Lessons from the Law: No.22 : Laws of Social Responsibility
Ex 22:16,17 “If a man seduces a virgin who is not pledged to be married and sleeps with her, he must pay the bride-price, and she shall be his wife. If her father absolutely refuses to give her to him, he must still pay the bride-price for virgins.
The remaining verses in this chapter we’re going to call laws of social responsibility although they also cover their relationship with the Lord. Caring for others seems to have been a high priority in these laws of the Covenant. This was to be a caring people. We first see it in respect of young women being taken advantage of as seen in our verses above. Wow! How this would revolutionise modern Western societies! If you have intercourse with a virgin, you are to marry her! That is all about taking responsibility. Only today I heard a man saying, “Oh no, I don’t believe in marriage. Yes I’ve got a partner and she has a kid. My previous partner had two kids, but I don’t believe in marriage!” Here was a man procreating and walking away from responsibility. The virgin is the first of the vulnerable people who the Law protects.
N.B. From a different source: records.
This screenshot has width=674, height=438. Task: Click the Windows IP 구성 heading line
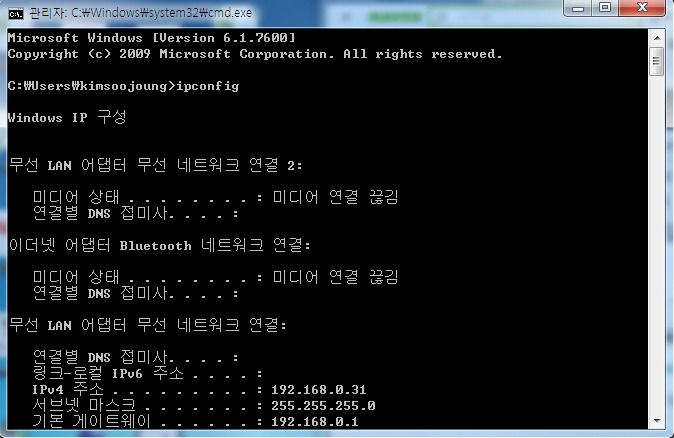(67, 117)
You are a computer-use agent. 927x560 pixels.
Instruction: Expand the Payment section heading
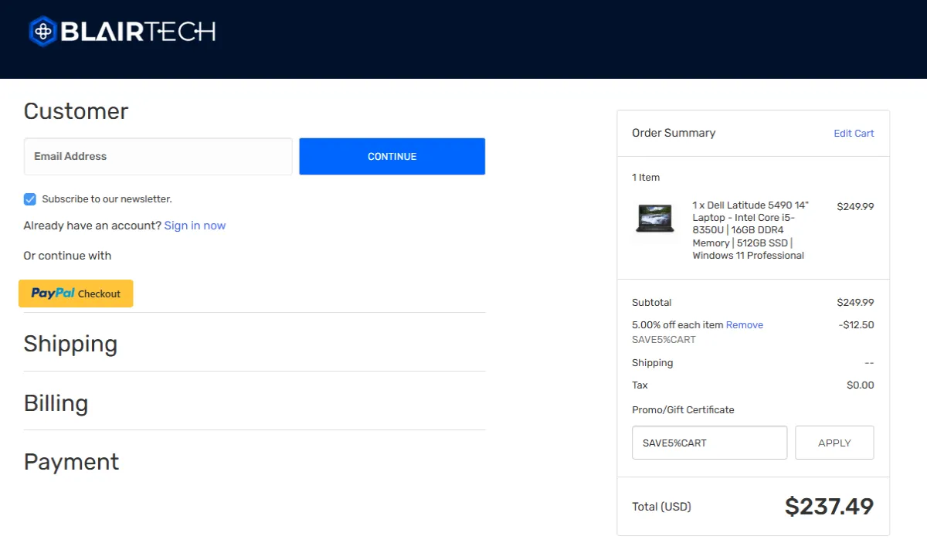tap(71, 462)
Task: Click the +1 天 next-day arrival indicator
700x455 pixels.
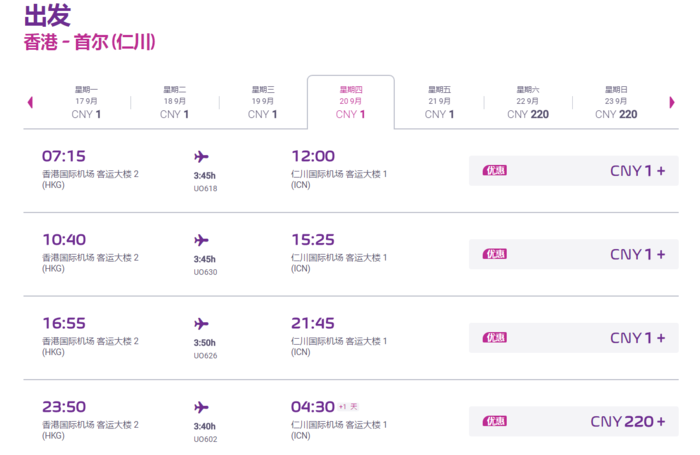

But that caring was also extended to foreigners living within Israel: “Do not mistreat an alien or oppress him, for you were aliens in Egypt.” (v.21) Racial prejudice had no place in the people of God. The foreigner is the second of the vulnerable groups who the Law protects.
That caring attitude also extended to those who were vulnerable because they are alone, although part of Israel, widows and orphans: “Do not take advantage of a widow or an orphan. If you do and they cry out to me, I will certainly hear their cry. My anger will be aroused, and I will kill you with the sword; your wives will become widows and your children fatherless.” (v.22-24) That was a serious word! That indicates how concerned God is for the weak and the vulnerable in society. Widows and orphans are the third vulnerable group that the Law protects.
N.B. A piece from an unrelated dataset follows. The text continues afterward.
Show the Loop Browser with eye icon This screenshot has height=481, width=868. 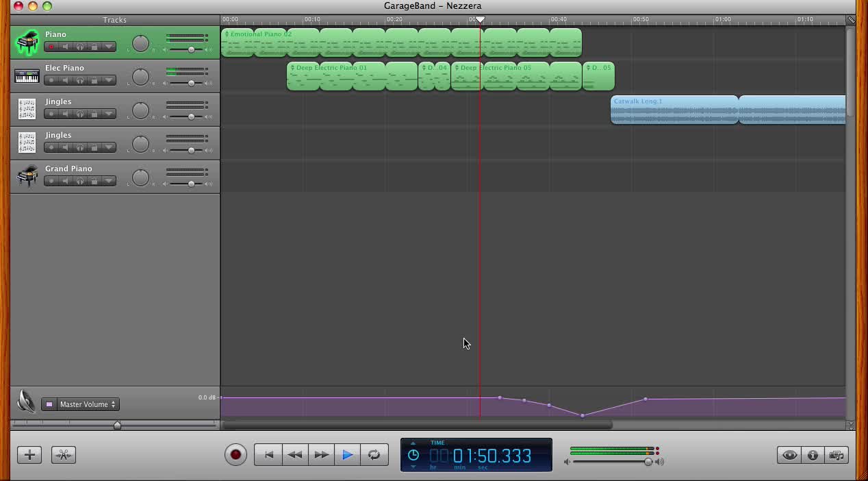pyautogui.click(x=789, y=455)
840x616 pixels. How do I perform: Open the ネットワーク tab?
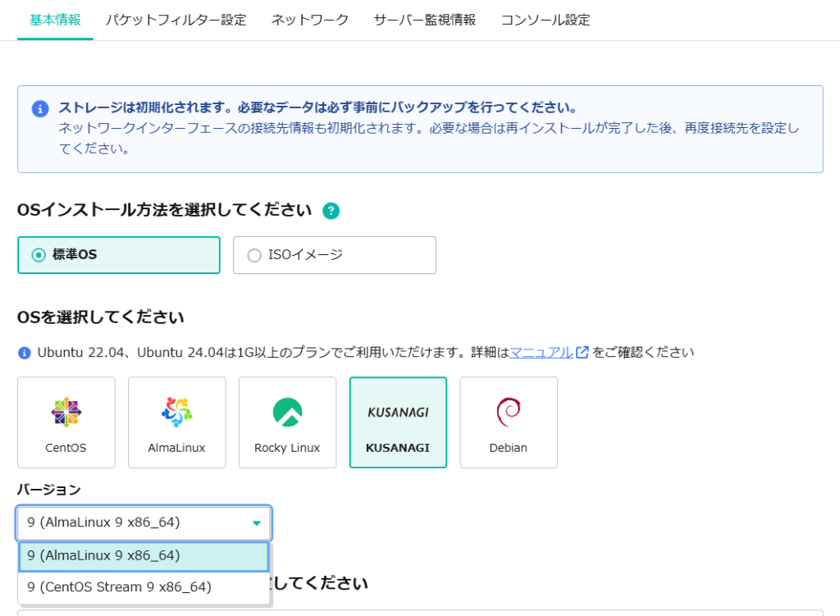click(309, 20)
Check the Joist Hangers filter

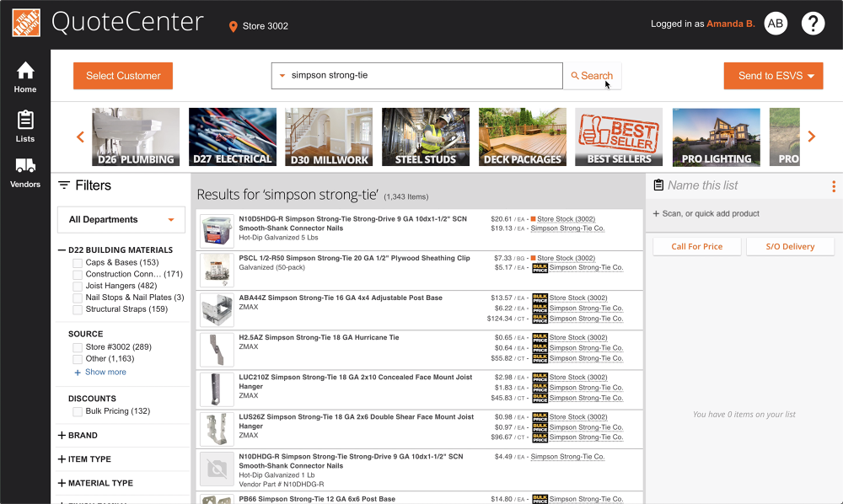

That caring attitude was extended to cover not taking advantage of those who needed to borrow from you: “If you lend money to one of my people among you who is needy, do not be like a moneylender; charge him no interest. If you take your neighbor’s cloak as a pledge, return it to him by sunset, because his cloak is the only covering he has for his body. What else will he sleep in? When he cries out to me, I will hear, for I am compassionate.” (v.25-27). It recognises that the person who has to borrow because they are poor and needy, are particularly vulnerable and as such they should be treated with compassion, for the Lord is a compassionate God and you will be answerable to Him if you do not care for those who are less well off and vulnerable.
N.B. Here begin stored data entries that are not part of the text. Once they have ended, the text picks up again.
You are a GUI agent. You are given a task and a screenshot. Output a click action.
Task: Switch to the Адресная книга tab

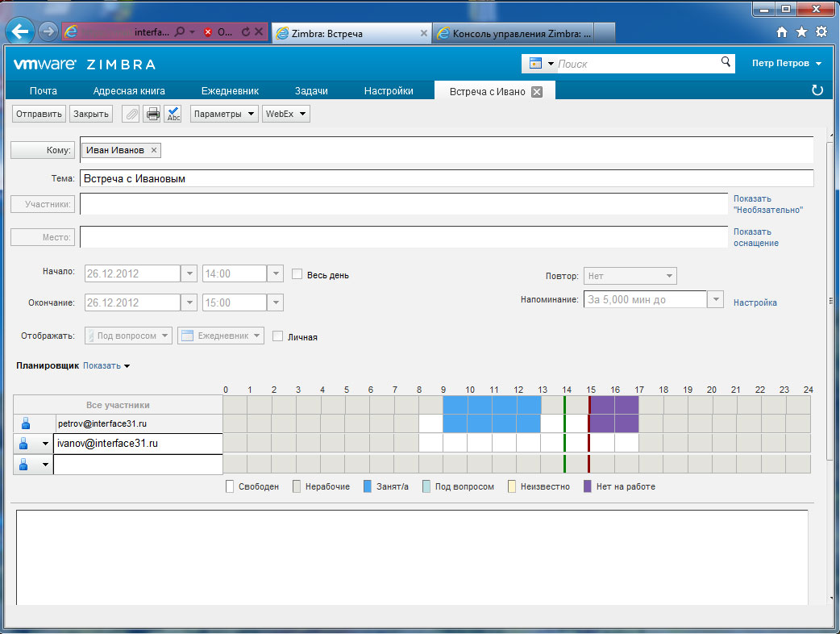129,91
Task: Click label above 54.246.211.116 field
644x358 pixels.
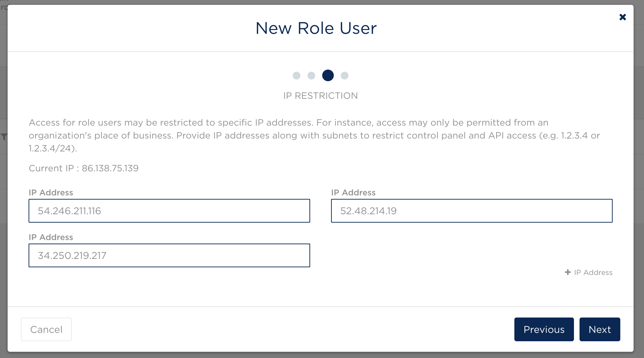Action: pos(51,193)
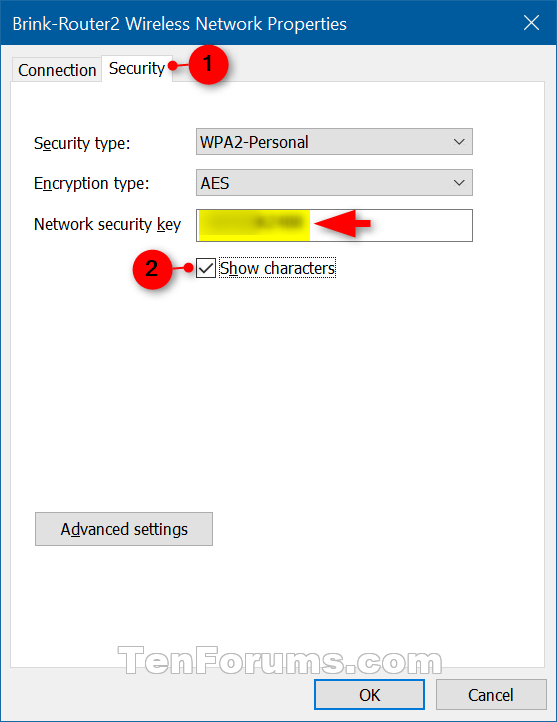Screen dimensions: 557x722
Task: Click the red circle labeled 2
Action: [x=152, y=269]
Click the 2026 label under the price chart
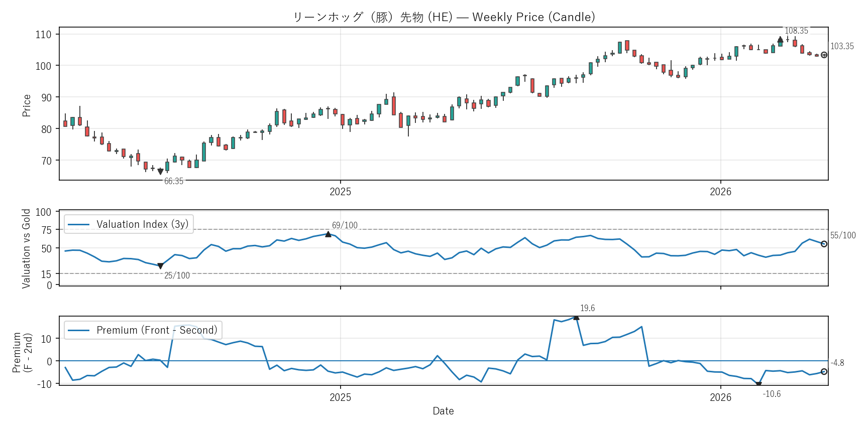 coord(720,192)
Yes, this was to be a distinct people and part of that distinctiveness meant that clear boundaries were drawn as to what was considered acceptable. To emphasise the seriousness of this, the death penalty was applied to those who blurred the distinction between light and darkness by dabbling in the occult: “Do not allow a sorceress to live.” (v.18). Now although it is not stated here, this and the following prohibitions are in respect of things that not only show a disdain for God, but they also show a disdain for the holy nature of Israel. This was supposed to be a holy nation, a nation that was distinct and different and which shone as a light or an example to the rest of the world, to show the world how God had designed mankind and how a good society in relationship with God was possible. These subjects we are now considering demeaned people, and demeaned the nation and stopped them being that light to the nation. It is for that reason that they are considered so serious that the death penalty is there to act as a severe deterrent. The first of these prohibitions was thus in respect of those who blurred the distinction between God and what is, in fact, demonic powers.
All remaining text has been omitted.